→ **Task brief**
Show each line of the listing in which the word "computer" occurs.

→ **Data shown**
☆ ☆ ☆ ☆ ☆

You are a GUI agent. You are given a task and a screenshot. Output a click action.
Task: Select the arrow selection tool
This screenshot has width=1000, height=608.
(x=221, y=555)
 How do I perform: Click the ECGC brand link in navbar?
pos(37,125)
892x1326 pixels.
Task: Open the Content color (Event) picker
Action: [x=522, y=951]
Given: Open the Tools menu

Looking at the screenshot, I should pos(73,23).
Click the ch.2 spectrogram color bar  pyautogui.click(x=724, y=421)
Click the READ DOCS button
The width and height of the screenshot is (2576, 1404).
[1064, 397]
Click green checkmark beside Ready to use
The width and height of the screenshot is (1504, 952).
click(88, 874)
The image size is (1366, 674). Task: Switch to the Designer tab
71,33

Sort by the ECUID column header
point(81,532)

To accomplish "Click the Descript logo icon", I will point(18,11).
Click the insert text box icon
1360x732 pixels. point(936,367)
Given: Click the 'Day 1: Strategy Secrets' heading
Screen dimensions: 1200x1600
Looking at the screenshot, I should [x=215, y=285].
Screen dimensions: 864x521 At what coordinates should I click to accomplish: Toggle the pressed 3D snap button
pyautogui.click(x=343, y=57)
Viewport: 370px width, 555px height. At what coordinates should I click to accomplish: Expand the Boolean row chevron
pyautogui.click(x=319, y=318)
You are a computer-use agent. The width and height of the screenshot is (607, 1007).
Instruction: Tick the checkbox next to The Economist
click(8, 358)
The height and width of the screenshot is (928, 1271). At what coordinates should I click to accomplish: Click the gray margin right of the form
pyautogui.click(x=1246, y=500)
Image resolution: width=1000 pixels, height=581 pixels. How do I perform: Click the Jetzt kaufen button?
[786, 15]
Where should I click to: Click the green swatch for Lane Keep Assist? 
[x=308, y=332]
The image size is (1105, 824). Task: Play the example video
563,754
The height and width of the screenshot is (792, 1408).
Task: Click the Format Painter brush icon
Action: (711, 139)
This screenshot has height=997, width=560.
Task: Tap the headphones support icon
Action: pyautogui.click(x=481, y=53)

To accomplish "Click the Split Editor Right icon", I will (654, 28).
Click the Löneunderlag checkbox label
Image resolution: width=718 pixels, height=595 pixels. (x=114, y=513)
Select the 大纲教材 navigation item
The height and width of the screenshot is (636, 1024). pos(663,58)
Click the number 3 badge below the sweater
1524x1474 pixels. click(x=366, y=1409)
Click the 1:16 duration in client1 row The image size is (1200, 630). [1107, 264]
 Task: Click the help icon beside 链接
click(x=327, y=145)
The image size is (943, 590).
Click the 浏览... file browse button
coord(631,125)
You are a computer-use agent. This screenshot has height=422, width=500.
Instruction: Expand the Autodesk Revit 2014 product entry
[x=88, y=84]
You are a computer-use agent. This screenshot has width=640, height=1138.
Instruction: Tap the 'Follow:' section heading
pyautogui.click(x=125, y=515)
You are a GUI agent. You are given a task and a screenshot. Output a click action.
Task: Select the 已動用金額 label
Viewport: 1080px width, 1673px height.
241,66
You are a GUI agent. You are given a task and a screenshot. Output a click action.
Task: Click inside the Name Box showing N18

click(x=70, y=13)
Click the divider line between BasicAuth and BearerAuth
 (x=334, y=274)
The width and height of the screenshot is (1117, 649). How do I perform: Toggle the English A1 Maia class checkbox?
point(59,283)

☆ ☆ ☆ ☆ ☆

→ **Reply to the exercise**
You are a computer-use agent. The width and height of the screenshot is (607, 1007).
You are a computer-use agent. This screenshot has height=422, width=500.
You are a computer-use agent. This screenshot has width=640, height=1138.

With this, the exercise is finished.